INPUT RECORDS:
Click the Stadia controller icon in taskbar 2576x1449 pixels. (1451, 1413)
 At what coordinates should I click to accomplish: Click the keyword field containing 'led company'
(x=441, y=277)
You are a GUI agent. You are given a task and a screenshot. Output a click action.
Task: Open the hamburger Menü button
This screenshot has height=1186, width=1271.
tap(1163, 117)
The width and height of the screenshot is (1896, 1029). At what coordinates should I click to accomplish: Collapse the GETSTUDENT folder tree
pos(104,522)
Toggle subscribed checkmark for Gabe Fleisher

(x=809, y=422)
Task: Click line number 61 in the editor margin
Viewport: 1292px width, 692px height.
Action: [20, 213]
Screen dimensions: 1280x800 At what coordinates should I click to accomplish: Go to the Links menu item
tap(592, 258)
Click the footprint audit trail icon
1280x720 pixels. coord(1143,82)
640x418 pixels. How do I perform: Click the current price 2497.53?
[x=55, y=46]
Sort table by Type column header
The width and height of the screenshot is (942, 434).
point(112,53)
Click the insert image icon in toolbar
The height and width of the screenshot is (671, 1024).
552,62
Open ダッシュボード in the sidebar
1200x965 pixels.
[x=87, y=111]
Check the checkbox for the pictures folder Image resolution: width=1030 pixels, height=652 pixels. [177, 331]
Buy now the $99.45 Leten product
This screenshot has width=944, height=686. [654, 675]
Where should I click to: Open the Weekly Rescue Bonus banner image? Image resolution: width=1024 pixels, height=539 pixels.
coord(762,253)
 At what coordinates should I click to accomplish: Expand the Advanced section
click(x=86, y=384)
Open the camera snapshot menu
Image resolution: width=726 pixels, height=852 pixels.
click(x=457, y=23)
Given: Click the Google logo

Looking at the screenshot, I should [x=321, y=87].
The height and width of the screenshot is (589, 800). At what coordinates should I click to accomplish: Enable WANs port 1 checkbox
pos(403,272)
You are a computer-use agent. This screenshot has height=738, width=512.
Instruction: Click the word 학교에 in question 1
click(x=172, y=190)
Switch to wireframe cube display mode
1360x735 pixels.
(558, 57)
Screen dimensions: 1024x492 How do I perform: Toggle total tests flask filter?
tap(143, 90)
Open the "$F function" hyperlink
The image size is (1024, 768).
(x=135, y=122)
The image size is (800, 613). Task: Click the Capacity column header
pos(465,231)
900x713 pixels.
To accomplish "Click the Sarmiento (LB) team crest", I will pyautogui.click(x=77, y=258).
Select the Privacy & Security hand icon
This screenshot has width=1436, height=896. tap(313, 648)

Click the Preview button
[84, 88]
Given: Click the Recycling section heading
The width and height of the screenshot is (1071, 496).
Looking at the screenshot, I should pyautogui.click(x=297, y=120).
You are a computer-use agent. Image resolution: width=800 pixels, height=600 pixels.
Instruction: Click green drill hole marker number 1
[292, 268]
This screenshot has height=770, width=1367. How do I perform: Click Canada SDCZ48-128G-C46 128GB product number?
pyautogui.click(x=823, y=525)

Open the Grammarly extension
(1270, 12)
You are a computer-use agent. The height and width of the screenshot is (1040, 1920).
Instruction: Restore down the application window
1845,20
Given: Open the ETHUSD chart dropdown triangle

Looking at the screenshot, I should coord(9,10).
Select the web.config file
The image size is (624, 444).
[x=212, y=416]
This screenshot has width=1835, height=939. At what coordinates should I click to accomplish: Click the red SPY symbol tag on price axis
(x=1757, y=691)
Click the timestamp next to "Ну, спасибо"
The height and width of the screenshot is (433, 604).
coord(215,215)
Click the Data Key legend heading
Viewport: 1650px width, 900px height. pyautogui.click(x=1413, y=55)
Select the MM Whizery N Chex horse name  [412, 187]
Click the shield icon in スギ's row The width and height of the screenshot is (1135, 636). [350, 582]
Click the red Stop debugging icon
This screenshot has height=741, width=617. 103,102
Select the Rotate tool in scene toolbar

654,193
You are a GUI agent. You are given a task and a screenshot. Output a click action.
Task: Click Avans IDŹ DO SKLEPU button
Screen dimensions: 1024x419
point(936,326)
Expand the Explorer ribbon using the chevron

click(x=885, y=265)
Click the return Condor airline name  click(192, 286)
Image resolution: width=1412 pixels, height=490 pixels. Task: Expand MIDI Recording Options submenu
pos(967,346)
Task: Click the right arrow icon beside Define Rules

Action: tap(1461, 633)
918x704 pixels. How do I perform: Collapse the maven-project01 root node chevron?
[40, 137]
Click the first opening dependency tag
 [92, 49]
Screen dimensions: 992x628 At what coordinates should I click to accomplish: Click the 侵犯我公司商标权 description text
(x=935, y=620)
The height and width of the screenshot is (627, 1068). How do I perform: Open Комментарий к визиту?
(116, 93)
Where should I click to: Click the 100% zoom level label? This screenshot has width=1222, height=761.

EXERCISE AIM: The whole listing above is to be output exactly.

SOLUTION TO THE PROBLEM:
Click the Stadia controller icon in taskbar 2576x1449 pixels. (1451, 1413)
 At what coordinates should I click to accomplish: Click the keyword field containing 'led company'
(x=441, y=277)
You are a GUI agent. You are given a task and a screenshot. Output a click action.
Task: Open the hamburger Menü button
This screenshot has height=1186, width=1271.
tap(1163, 117)
The width and height of the screenshot is (1896, 1029). At what coordinates should I click to accomplish: Collapse the GETSTUDENT folder tree
pos(104,522)
Toggle subscribed checkmark for Gabe Fleisher

(x=809, y=422)
Task: Click line number 61 in the editor margin
Viewport: 1292px width, 692px height.
Action: [20, 213]
Screen dimensions: 1280x800 At what coordinates should I click to accomplish: Go to the Links menu item
tap(592, 258)
Click the footprint audit trail icon
1280x720 pixels. coord(1143,82)
640x418 pixels. How do I perform: Click the current price 2497.53?
[x=55, y=46]
Sort table by Type column header
The width and height of the screenshot is (942, 434).
point(112,53)
Click the insert image icon in toolbar
The height and width of the screenshot is (671, 1024).
552,62
Open ダッシュボード in the sidebar
1200x965 pixels.
[x=87, y=111]
Check the checkbox for the pictures folder Image resolution: width=1030 pixels, height=652 pixels. [177, 331]
Buy now the $99.45 Leten product
This screenshot has width=944, height=686. [654, 675]
Where should I click to: Open the Weekly Rescue Bonus banner image? Image resolution: width=1024 pixels, height=539 pixels.
coord(762,253)
 At what coordinates should I click to accomplish: Expand the Advanced section
click(x=86, y=384)
Open the camera snapshot menu
Image resolution: width=726 pixels, height=852 pixels.
click(x=457, y=23)
Given: Click the Google logo

Looking at the screenshot, I should [x=321, y=87].
The height and width of the screenshot is (589, 800). At what coordinates should I click to accomplish: Enable WANs port 1 checkbox
pos(403,272)
You are a computer-use agent. This screenshot has height=738, width=512.
Instruction: Click the word 학교에 in question 1
click(x=172, y=190)
Switch to wireframe cube display mode
1360x735 pixels.
(558, 57)
Screen dimensions: 1024x492 How do I perform: Toggle total tests flask filter?
tap(143, 90)
Open the "$F function" hyperlink
The image size is (1024, 768).
(x=135, y=122)
The image size is (800, 613). Task: Click the Capacity column header
pos(465,231)
900x713 pixels.
To accomplish "Click the Sarmiento (LB) team crest", I will pyautogui.click(x=77, y=258).
Select the Privacy & Security hand icon
This screenshot has width=1436, height=896. tap(313, 648)

Click the Preview button
[84, 88]
Given: Click the Recycling section heading
The width and height of the screenshot is (1071, 496).
Looking at the screenshot, I should pyautogui.click(x=297, y=120).
You are a computer-use agent. Image resolution: width=800 pixels, height=600 pixels.
Instruction: Click green drill hole marker number 1
[292, 268]
This screenshot has height=770, width=1367. How do I perform: Click Canada SDCZ48-128G-C46 128GB product number?
pyautogui.click(x=823, y=525)

Open the Grammarly extension
(1270, 12)
You are a computer-use agent. The height and width of the screenshot is (1040, 1920).
Instruction: Restore down the application window
1845,20
Given: Open the ETHUSD chart dropdown triangle

Looking at the screenshot, I should coord(9,10).
Select the web.config file
The image size is (624, 444).
[x=212, y=416]
This screenshot has width=1835, height=939. At what coordinates should I click to accomplish: Click the red SPY symbol tag on price axis
(x=1757, y=691)
Click the timestamp next to "Ну, спасибо"
The height and width of the screenshot is (433, 604).
coord(215,215)
Click the Data Key legend heading
Viewport: 1650px width, 900px height. pyautogui.click(x=1413, y=55)
Select the MM Whizery N Chex horse name  [412, 187]
Click the shield icon in スギ's row The width and height of the screenshot is (1135, 636). [350, 582]
Click the red Stop debugging icon
This screenshot has height=741, width=617. 103,102
Select the Rotate tool in scene toolbar

654,193
You are a GUI agent. You are given a task and a screenshot. Output a click action.
Task: Click Avans IDŹ DO SKLEPU button
Screen dimensions: 1024x419
point(936,326)
Expand the Explorer ribbon using the chevron

click(x=885, y=265)
Click the return Condor airline name  click(192, 286)
Image resolution: width=1412 pixels, height=490 pixels. Task: Expand MIDI Recording Options submenu
pos(967,346)
Task: Click the right arrow icon beside Define Rules

Action: tap(1461, 633)
918x704 pixels. How do I perform: Collapse the maven-project01 root node chevron?
[40, 137]
Click the first opening dependency tag
 [92, 49]
Screen dimensions: 992x628 At what coordinates should I click to accomplish: Click the 侵犯我公司商标权 description text
(x=935, y=620)
The height and width of the screenshot is (627, 1068). How do I perform: Open Комментарий к визиту?
(116, 93)
Where should I click to: Click the 100% zoom level label? This screenshot has width=1222, height=761.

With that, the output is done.